Yang dibutuhkan adalah etika dan tata kelola yang konkret, bukan moral panik. Prinsip-prinsip praktisnya bisa dirumuskan sebagai berikut. Pertama, transparansi kontekstual: di ruang akademik tertentu, penggunaan AI harus dinyatakan (misalnya untuk proofreading, brainstorming, atau drafting), karena penilaian berhubungan dengan proses belajar. Kedua, verifikasi sebagai kewajiban: setiap klaim faktual dari AI harus dicek silang pada sumber primer atau rujukan kredibel. Ketiga, batas data: informasi sensitif tidak boleh dimasukkan ke sistem yang tidak terjamin keamanan dan kepemilikannya. Keempat, akuntabilitas penulis: apa pun bantuan yang dipakai, manusia tetap bertanggung jawab atas konsekuensi teks. Kelima, desain asesmen dan standar kerja: institusi harus menilai kemampuan yang relevan—argumentasi, penalaran, dan integritas—bukan sekadar keterampilan menghasilkan paragraf.


Pada akhirnya, kita perlu keberanian untuk mengakui bahwa “menulis” tidak suci karena ia sulit. Nilai menulis bukan pada penderitaan prosesnya, melainkan pada ketepatan berpikir, kedalaman pertimbangan, dan tanggung jawab terhadap kebenaran. Jika AI membuat sebagian aspek teknis lebih mudah, itu bukan otomatis degradasi. Ia menjadi degradasi hanya bila manusia menyerahkan akal budi, berhenti memeriksa, dan menjadikan kelancaran bahasa sebagai pengganti kebenaran. Sikap anti-AI total sering gagal melihat perbedaan ini; ia mengira menjaga kesulitan sama dengan menjaga kualitas.

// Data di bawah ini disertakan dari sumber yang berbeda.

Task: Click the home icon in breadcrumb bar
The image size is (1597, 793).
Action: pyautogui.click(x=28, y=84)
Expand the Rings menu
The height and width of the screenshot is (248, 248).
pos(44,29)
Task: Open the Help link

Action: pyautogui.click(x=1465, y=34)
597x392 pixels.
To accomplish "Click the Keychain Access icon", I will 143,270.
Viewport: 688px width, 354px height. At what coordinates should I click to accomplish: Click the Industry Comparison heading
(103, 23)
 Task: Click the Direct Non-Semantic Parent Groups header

Zaman sedang menulis balik kepada kita: ia menuntut literasi baru, bukan nostalgia. Menolak AI secara total mungkin terasa seperti menjaga kemurnian, tetapi dalam praktiknya ia sering hanya cara elegan untuk menolak beradaptasi, mempertahankan status, dan menghindari kerja institusional yang lebih sulit: merancang aturan, membangun kompetensi, dan menata relasi kuasa di ekosistem digital. Masa depan penulisan bukan tanpa manusia; masa depan penulisan adalah manusia yang dituntut lebih bertanggung jawab, karena ia kini memiliki mesin yang dapat memperbesar kebodohan sekaligus memperluas kecerdasan. Pilihannya bukan “AI atau manusia”. Pilihannya adalah apakah kita cukup sadar zaman untuk memimpin perubahan, atau hanya cukup takut untuk memusuhinya.